• GOAL OF THE EXERCISE:
Quote every entry word for word.
══ DATA SHOWN
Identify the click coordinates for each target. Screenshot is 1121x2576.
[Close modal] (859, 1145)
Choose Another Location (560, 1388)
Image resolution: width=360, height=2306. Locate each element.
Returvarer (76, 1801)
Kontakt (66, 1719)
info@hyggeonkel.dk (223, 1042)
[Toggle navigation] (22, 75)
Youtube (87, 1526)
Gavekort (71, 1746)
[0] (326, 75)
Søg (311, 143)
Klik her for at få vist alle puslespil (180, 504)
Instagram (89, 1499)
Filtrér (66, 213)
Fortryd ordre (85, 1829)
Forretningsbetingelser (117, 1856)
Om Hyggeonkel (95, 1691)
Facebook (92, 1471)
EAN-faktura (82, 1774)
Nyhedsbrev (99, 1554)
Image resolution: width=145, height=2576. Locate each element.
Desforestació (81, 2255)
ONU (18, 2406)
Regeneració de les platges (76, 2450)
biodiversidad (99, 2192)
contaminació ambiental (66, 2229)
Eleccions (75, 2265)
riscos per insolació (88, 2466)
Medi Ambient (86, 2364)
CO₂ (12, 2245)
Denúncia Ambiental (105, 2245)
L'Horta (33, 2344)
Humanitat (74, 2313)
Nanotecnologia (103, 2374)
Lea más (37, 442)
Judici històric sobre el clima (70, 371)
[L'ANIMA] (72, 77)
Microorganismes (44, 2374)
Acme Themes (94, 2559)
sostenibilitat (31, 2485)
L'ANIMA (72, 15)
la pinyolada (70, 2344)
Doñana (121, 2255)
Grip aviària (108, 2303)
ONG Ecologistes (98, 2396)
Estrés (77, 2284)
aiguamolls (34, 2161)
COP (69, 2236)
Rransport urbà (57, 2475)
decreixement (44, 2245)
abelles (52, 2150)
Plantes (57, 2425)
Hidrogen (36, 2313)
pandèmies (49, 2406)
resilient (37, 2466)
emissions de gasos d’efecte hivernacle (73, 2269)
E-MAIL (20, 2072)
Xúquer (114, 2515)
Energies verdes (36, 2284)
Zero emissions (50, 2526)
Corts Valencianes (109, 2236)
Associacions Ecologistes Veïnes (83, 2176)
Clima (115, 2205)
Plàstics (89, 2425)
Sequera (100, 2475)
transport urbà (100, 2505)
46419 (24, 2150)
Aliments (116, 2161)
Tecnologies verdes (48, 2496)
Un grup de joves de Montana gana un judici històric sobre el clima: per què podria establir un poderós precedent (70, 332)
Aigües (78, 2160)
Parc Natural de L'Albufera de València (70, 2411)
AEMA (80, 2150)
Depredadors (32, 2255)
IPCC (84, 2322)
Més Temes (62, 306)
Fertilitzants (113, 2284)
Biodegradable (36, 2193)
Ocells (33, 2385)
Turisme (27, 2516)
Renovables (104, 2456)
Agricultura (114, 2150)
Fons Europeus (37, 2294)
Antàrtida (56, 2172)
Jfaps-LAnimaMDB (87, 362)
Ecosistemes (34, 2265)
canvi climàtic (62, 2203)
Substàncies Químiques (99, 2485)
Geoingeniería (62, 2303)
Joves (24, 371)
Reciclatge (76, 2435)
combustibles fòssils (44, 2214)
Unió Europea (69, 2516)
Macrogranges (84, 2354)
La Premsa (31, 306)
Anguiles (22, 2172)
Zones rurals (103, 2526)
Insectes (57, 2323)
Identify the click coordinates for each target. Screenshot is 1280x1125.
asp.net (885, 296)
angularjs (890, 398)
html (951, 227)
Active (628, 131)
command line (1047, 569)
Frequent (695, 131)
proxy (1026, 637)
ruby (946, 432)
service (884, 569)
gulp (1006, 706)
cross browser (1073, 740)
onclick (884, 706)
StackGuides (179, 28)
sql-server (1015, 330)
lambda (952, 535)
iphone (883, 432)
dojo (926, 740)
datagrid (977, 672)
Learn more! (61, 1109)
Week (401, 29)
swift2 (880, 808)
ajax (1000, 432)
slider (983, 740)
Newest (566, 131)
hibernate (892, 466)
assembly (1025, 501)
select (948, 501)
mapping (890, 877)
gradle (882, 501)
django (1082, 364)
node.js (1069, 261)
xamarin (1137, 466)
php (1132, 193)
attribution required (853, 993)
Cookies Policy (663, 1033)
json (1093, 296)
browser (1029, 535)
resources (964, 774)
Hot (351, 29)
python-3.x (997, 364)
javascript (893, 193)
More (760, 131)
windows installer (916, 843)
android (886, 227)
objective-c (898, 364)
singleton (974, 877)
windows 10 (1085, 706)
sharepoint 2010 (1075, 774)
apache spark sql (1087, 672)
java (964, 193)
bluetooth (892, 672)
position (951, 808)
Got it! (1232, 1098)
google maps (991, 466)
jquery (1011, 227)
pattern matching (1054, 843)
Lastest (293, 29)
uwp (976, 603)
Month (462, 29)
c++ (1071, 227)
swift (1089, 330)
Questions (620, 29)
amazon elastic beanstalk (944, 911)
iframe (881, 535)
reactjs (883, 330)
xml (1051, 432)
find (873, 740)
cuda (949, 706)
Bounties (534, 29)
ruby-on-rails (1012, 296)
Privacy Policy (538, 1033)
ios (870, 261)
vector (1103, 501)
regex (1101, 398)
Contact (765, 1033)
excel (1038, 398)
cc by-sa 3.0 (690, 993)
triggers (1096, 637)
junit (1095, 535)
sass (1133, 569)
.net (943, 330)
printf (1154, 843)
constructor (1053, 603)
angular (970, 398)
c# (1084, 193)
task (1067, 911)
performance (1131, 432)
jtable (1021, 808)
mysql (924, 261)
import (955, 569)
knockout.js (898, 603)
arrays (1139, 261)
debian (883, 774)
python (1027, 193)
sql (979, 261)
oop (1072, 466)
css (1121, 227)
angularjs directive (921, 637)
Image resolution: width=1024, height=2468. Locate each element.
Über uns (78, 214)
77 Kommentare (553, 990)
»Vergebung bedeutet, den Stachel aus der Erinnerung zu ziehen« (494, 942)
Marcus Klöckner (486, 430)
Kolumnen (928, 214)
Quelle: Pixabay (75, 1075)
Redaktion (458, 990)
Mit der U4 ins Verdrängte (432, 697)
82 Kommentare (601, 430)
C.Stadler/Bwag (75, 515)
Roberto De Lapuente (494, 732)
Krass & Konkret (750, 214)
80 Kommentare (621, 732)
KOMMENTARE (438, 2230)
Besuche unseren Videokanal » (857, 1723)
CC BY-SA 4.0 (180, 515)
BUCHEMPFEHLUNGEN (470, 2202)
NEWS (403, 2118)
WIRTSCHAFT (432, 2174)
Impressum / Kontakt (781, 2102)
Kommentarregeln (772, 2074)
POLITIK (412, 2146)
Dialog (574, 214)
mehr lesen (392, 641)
════
• WORKED SOLUTION:
Identify the click coordinates for each target. Screenshot is 1121x2576.
[Close modal] (859, 1145)
Choose Another Location (560, 1388)
Image resolution: width=360, height=2306. Locate each element.
Returvarer (76, 1801)
Kontakt (66, 1719)
info@hyggeonkel.dk (223, 1042)
[Toggle navigation] (22, 75)
Youtube (87, 1526)
Gavekort (71, 1746)
[0] (326, 75)
Søg (311, 143)
Klik her for at få vist alle puslespil (180, 504)
Instagram (89, 1499)
Filtrér (66, 213)
Fortryd ordre (85, 1829)
Forretningsbetingelser (117, 1856)
Om Hyggeonkel (95, 1691)
Facebook (92, 1471)
EAN-faktura (82, 1774)
Nyhedsbrev (99, 1554)
Image resolution: width=145, height=2576. Locate each element.
Desforestació (81, 2255)
ONU (18, 2406)
Regeneració de les platges (76, 2450)
biodiversidad (99, 2192)
contaminació ambiental (66, 2229)
Eleccions (75, 2265)
riscos per insolació (88, 2466)
Medi Ambient (86, 2364)
CO₂ (12, 2245)
Denúncia Ambiental (105, 2245)
L'Horta (33, 2344)
Humanitat (74, 2313)
Nanotecnologia (103, 2374)
Lea más (37, 442)
Judici històric sobre el clima (70, 371)
[L'ANIMA] (72, 77)
Microorganismes (44, 2374)
Acme Themes (94, 2559)
sostenibilitat (31, 2485)
L'ANIMA (72, 15)
la pinyolada (70, 2344)
Doñana (121, 2255)
Grip aviària (108, 2303)
ONG Ecologistes (98, 2396)
Estrés (77, 2284)
aiguamolls (34, 2161)
COP (69, 2236)
Rransport urbà (57, 2475)
decreixement (44, 2245)
abelles (52, 2150)
Plantes (57, 2425)
Hidrogen (36, 2313)
pandèmies (49, 2406)
resilient (37, 2466)
emissions de gasos d’efecte hivernacle (73, 2269)
E-MAIL (20, 2072)
Xúquer (114, 2515)
Energies verdes (36, 2284)
Zero emissions (50, 2526)
Corts Valencianes (109, 2236)
Associacions Ecologistes Veïnes (83, 2176)
Clima (115, 2205)
Plàstics (89, 2425)
Sequera (100, 2475)
transport urbà (100, 2505)
46419 (24, 2150)
Aliments (116, 2161)
Tecnologies verdes (48, 2496)
Un grup de joves de Montana gana un judici històric sobre el clima: per què podria establir un poderós precedent (70, 332)
Aigües (78, 2160)
Parc Natural de L'Albufera de València (70, 2411)
AEMA (80, 2150)
Depredadors (32, 2255)
IPCC (84, 2322)
Més Temes (62, 306)
Fertilitzants (113, 2284)
Biodegradable (36, 2193)
Ocells (33, 2385)
Turisme (27, 2516)
Renovables (104, 2456)
Agricultura (114, 2150)
Fons Europeus (37, 2294)
Antàrtida (56, 2172)
Jfaps-LAnimaMDB (87, 362)
Ecosistemes (34, 2265)
canvi climàtic (62, 2203)
Substàncies Químiques (99, 2485)
Geoingeniería (62, 2303)
Joves (24, 371)
Reciclatge (76, 2435)
combustibles fòssils (44, 2214)
Unió Europea (69, 2516)
Macrogranges (84, 2354)
La Premsa (31, 306)
Anguiles (22, 2172)
Zones rurals (103, 2526)
Insectes (57, 2323)
Identify the click coordinates for each target. Screenshot is 1280x1125.
asp.net (885, 296)
angularjs (890, 398)
html (951, 227)
Active (628, 131)
command line (1047, 569)
Frequent (695, 131)
proxy (1026, 637)
ruby (946, 432)
service (884, 569)
gulp (1006, 706)
cross browser (1073, 740)
onclick (884, 706)
StackGuides (179, 28)
sql-server (1015, 330)
lambda (952, 535)
iphone (883, 432)
dojo (926, 740)
datagrid (977, 672)
Learn more! (61, 1109)
Week (401, 29)
swift2 (880, 808)
ajax (1000, 432)
slider (983, 740)
Newest (566, 131)
hibernate (892, 466)
assembly (1025, 501)
select (948, 501)
mapping (890, 877)
gradle (882, 501)
django (1082, 364)
node.js (1069, 261)
xamarin (1137, 466)
php (1132, 193)
attribution required (853, 993)
Cookies Policy (663, 1033)
json (1093, 296)
browser (1029, 535)
resources (964, 774)
Hot (351, 29)
python-3.x (997, 364)
javascript (893, 193)
More (760, 131)
windows installer (916, 843)
android (886, 227)
objective-c (898, 364)
singleton (974, 877)
windows 10 (1085, 706)
sharepoint 2010 (1075, 774)
apache spark sql (1087, 672)
java (964, 193)
bluetooth (892, 672)
position (951, 808)
Got it! (1232, 1098)
google maps (991, 466)
jquery (1011, 227)
pattern matching (1054, 843)
Lastest (293, 29)
uwp (976, 603)
Month (462, 29)
c++ (1071, 227)
swift (1089, 330)
Questions (620, 29)
amazon elastic beanstalk (944, 911)
iframe (881, 535)
reactjs (883, 330)
xml (1051, 432)
find (873, 740)
cuda (949, 706)
Bounties (534, 29)
ruby-on-rails (1012, 296)
Privacy Policy (538, 1033)
ios (870, 261)
vector (1103, 501)
regex (1101, 398)
Contact (765, 1033)
excel (1038, 398)
cc by-sa 3.0 (690, 993)
triggers (1096, 637)
junit (1095, 535)
sass (1133, 569)
.net (943, 330)
printf (1154, 843)
constructor (1053, 603)
angular (970, 398)
c# (1084, 193)
task (1067, 911)
performance (1131, 432)
jtable (1021, 808)
mysql (924, 261)
import (955, 569)
knockout.js (898, 603)
arrays (1139, 261)
debian (883, 774)
python (1027, 193)
sql (979, 261)
oop (1072, 466)
css (1121, 227)
angularjs directive (921, 637)
Image resolution: width=1024, height=2468. Locate each element.
Über uns (78, 214)
77 Kommentare (553, 990)
»Vergebung bedeutet, den Stachel aus der Erinnerung zu ziehen« (494, 942)
Marcus Klöckner (486, 430)
Kolumnen (928, 214)
Quelle: Pixabay (75, 1075)
Redaktion (458, 990)
Mit der U4 ins Verdrängte (432, 697)
82 Kommentare (601, 430)
C.Stadler/Bwag (75, 515)
Roberto De Lapuente (494, 732)
Krass & Konkret (750, 214)
80 Kommentare (621, 732)
KOMMENTARE (438, 2230)
Besuche unseren Videokanal » (857, 1723)
CC BY-SA 4.0 (180, 515)
BUCHEMPFEHLUNGEN (470, 2202)
NEWS (403, 2118)
WIRTSCHAFT (432, 2174)
Impressum / Kontakt (781, 2102)
Kommentarregeln (772, 2074)
POLITIK (412, 2146)
Dialog (574, 214)
mehr lesen (392, 641)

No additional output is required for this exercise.